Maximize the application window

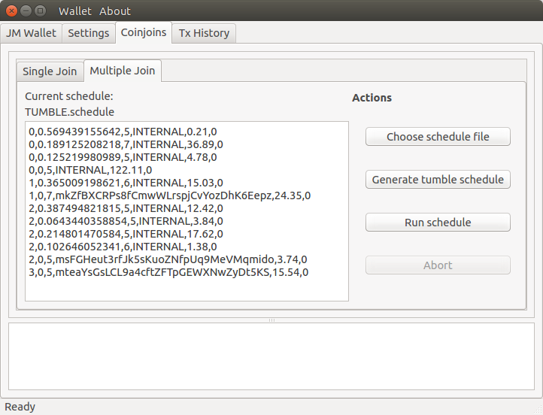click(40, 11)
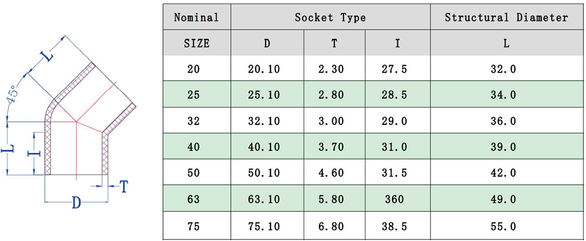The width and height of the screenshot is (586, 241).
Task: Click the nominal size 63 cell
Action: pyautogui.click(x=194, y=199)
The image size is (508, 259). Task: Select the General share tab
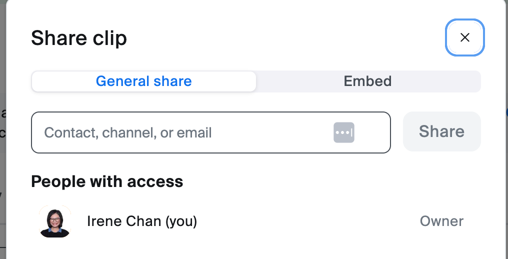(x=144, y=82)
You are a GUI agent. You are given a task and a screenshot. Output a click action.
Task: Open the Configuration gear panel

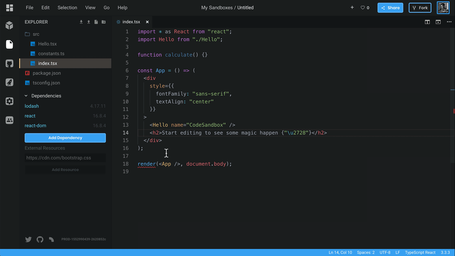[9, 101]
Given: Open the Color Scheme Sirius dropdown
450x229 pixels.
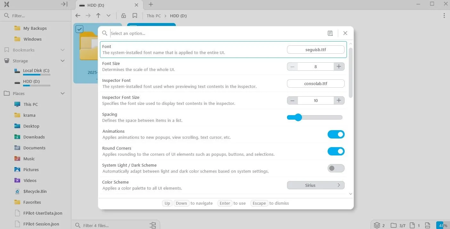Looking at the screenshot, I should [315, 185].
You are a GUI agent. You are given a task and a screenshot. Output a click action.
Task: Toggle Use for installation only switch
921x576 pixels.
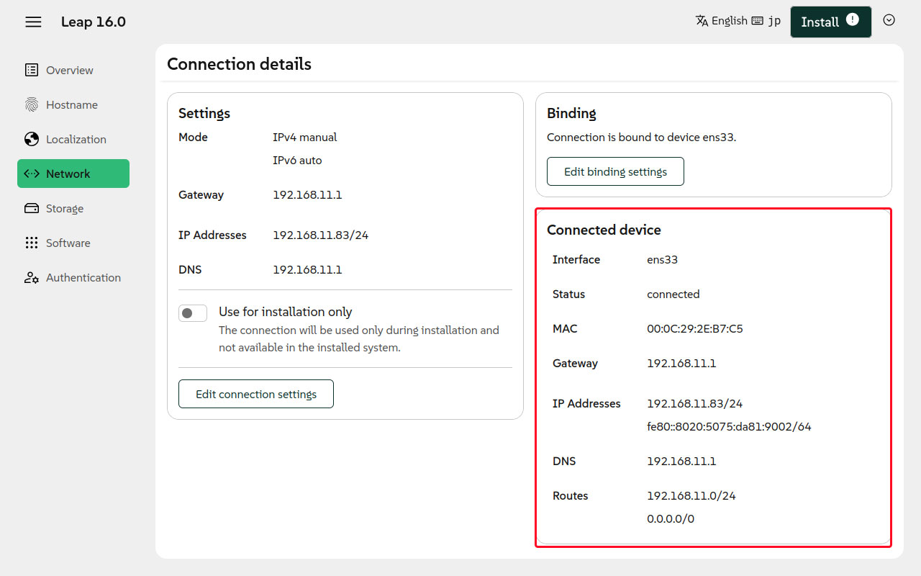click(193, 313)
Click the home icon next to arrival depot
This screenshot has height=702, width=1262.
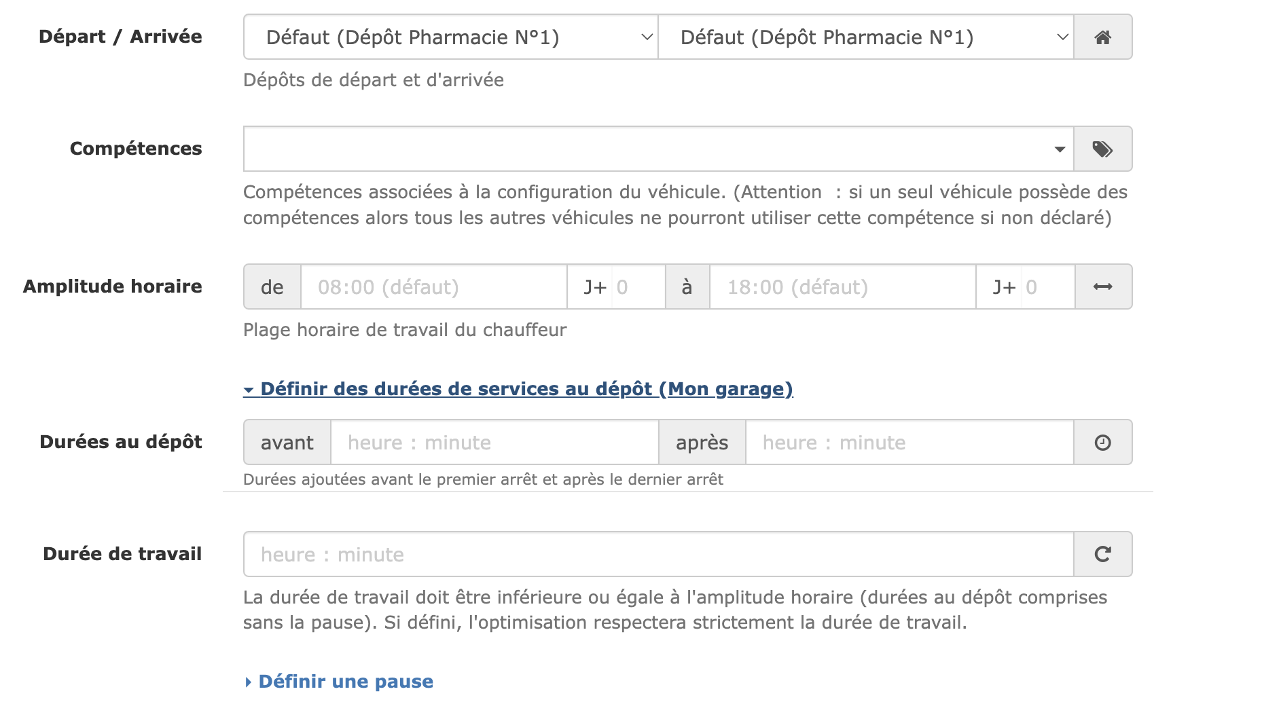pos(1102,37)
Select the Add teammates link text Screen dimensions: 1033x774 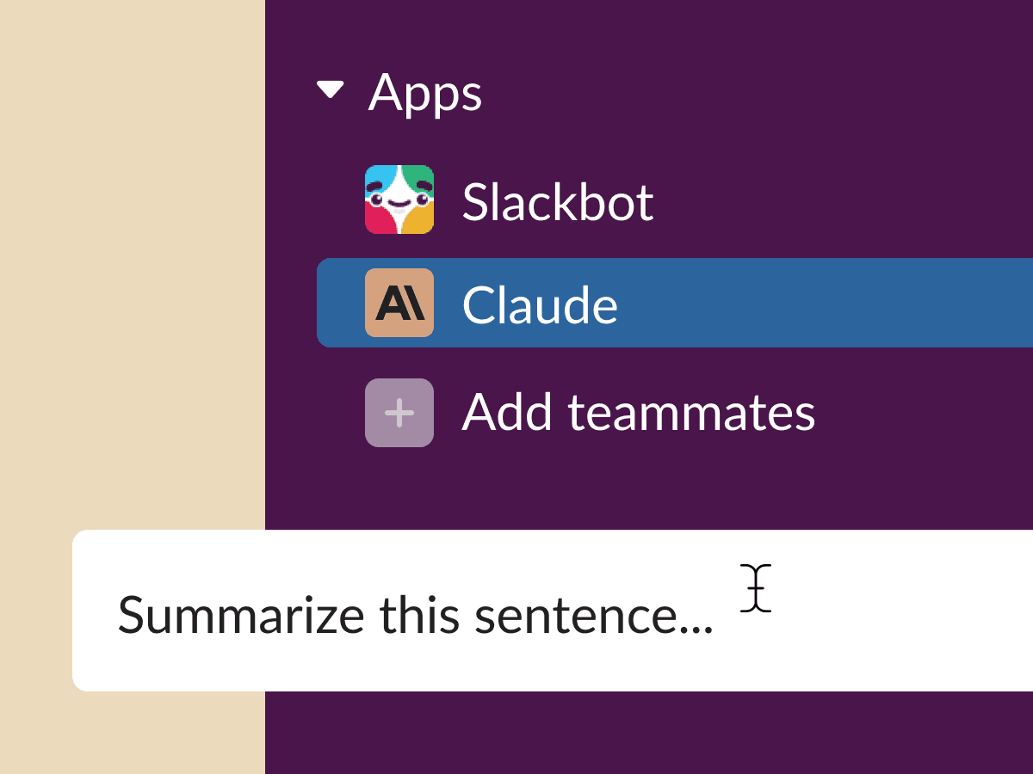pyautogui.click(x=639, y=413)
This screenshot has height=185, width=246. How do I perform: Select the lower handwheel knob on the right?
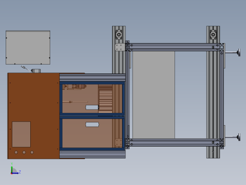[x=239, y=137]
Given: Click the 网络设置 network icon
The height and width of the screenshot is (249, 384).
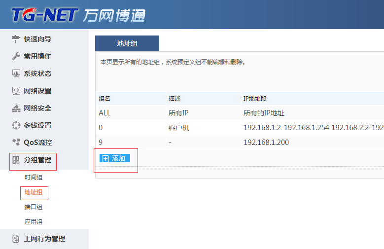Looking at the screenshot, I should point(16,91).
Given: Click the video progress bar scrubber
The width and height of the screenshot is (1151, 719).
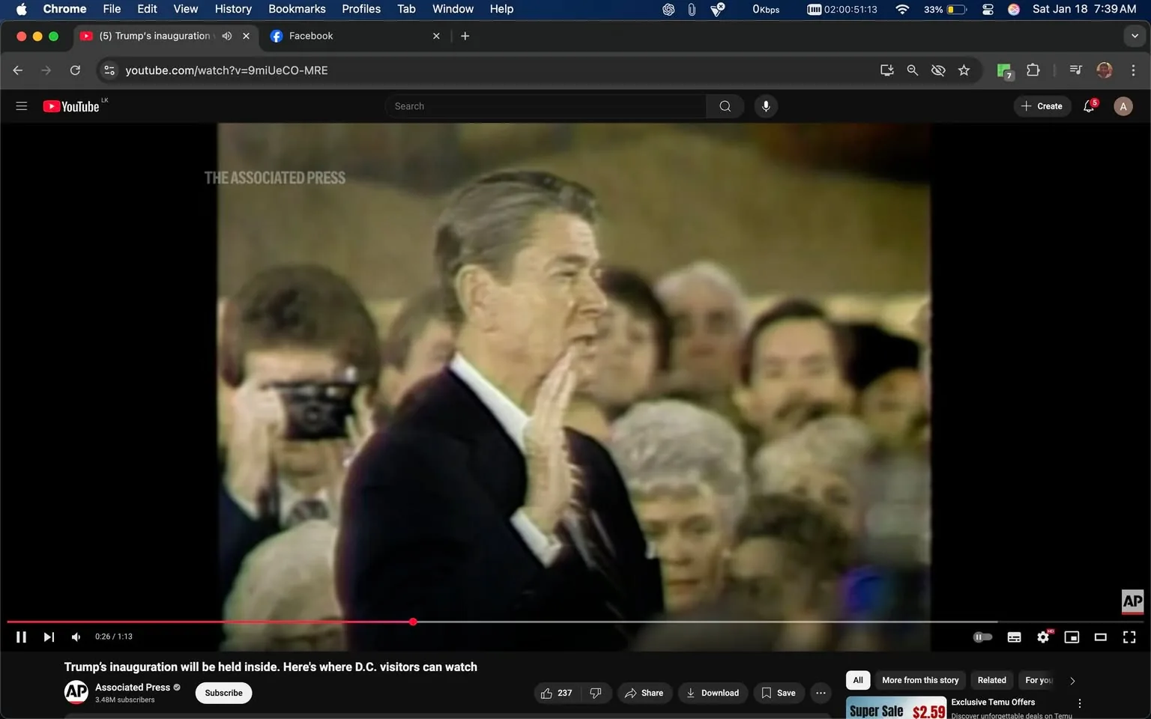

● ● ● ● ● ● ●

Directions: Copy each line containing the word "icon" from the data.

Written answer:
Click the home icon next to arrival depot
Given: Click the 网络设置 network icon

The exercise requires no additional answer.